PROBLEM. The complete listing, repeated precisely, must form the answer.

DATASET EXTRACT: Begin

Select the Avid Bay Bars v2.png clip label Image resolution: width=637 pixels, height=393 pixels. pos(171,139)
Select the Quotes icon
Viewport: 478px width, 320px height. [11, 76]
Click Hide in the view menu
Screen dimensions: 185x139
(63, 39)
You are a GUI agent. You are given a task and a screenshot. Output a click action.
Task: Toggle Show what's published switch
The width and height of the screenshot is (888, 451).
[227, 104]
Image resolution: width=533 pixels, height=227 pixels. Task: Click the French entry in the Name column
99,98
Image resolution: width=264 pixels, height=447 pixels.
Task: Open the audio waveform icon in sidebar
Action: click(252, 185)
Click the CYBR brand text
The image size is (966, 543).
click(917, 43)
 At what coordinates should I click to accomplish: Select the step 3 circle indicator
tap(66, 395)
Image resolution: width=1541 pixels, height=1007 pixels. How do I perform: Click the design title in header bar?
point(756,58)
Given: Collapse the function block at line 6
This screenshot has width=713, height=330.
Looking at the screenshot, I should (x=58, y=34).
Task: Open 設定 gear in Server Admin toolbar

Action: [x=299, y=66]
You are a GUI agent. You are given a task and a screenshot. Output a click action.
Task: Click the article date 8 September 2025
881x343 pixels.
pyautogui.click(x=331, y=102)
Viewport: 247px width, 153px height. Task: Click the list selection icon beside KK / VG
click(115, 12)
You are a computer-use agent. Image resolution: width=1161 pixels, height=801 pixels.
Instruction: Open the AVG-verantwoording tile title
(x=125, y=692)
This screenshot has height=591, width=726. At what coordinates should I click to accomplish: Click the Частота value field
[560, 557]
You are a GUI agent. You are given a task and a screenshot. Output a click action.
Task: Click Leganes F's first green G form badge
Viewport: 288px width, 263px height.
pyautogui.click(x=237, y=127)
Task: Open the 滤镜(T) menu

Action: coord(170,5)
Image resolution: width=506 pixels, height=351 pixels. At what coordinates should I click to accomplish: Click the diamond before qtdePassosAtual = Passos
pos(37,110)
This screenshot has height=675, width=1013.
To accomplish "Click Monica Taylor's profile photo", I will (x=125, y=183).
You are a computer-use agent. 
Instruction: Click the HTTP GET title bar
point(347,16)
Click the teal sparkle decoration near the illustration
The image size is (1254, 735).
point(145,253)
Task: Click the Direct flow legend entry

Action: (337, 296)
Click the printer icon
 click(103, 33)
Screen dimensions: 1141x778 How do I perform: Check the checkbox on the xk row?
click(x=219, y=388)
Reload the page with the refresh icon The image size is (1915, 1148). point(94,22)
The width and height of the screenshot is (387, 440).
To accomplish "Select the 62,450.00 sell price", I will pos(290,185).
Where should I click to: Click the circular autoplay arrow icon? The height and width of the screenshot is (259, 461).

DATASET EXTRACT: End

RESPONSE.
Select the Avid Bay Bars v2.png clip label Image resolution: width=637 pixels, height=393 pixels. pos(171,139)
Select the Quotes icon
Viewport: 478px width, 320px height. [11, 76]
Click Hide in the view menu
Screen dimensions: 185x139
(63, 39)
You are a GUI agent. You are given a task and a screenshot. Output a click action.
Task: Toggle Show what's published switch
The width and height of the screenshot is (888, 451).
[227, 104]
Image resolution: width=533 pixels, height=227 pixels. Task: Click the French entry in the Name column
99,98
Image resolution: width=264 pixels, height=447 pixels.
Task: Open the audio waveform icon in sidebar
Action: click(252, 185)
Click the CYBR brand text
The image size is (966, 543).
click(917, 43)
 At what coordinates should I click to accomplish: Select the step 3 circle indicator
tap(66, 395)
Image resolution: width=1541 pixels, height=1007 pixels. How do I perform: Click the design title in header bar?
point(756,58)
Given: Collapse the function block at line 6
This screenshot has width=713, height=330.
Looking at the screenshot, I should (x=58, y=34).
Task: Open 設定 gear in Server Admin toolbar

Action: [x=299, y=66]
You are a GUI agent. You are given a task and a screenshot. Output a click action.
Task: Click the article date 8 September 2025
881x343 pixels.
pyautogui.click(x=331, y=102)
Viewport: 247px width, 153px height. Task: Click the list selection icon beside KK / VG
click(115, 12)
You are a computer-use agent. Image resolution: width=1161 pixels, height=801 pixels.
Instruction: Open the AVG-verantwoording tile title
(x=125, y=692)
This screenshot has height=591, width=726. At what coordinates should I click to accomplish: Click the Частота value field
[560, 557]
You are a GUI agent. You are given a task and a screenshot. Output a click action.
Task: Click Leganes F's first green G form badge
Viewport: 288px width, 263px height.
pyautogui.click(x=237, y=127)
Task: Open the 滤镜(T) menu

Action: coord(170,5)
Image resolution: width=506 pixels, height=351 pixels. At what coordinates should I click to accomplish: Click the diamond before qtdePassosAtual = Passos
pos(37,110)
This screenshot has height=675, width=1013.
To accomplish "Click Monica Taylor's profile photo", I will (x=125, y=183).
You are a computer-use agent. 
Instruction: Click the HTTP GET title bar
point(347,16)
Click the teal sparkle decoration near the illustration
The image size is (1254, 735).
point(145,253)
Task: Click the Direct flow legend entry

Action: (337, 296)
Click the printer icon
 click(103, 33)
Screen dimensions: 1141x778 How do I perform: Check the checkbox on the xk row?
click(x=219, y=388)
Reload the page with the refresh icon The image size is (1915, 1148). point(94,22)
The width and height of the screenshot is (387, 440).
To accomplish "Select the 62,450.00 sell price", I will pos(290,185).
Where should I click to: Click the circular autoplay arrow icon? The height and width of the screenshot is (259, 461).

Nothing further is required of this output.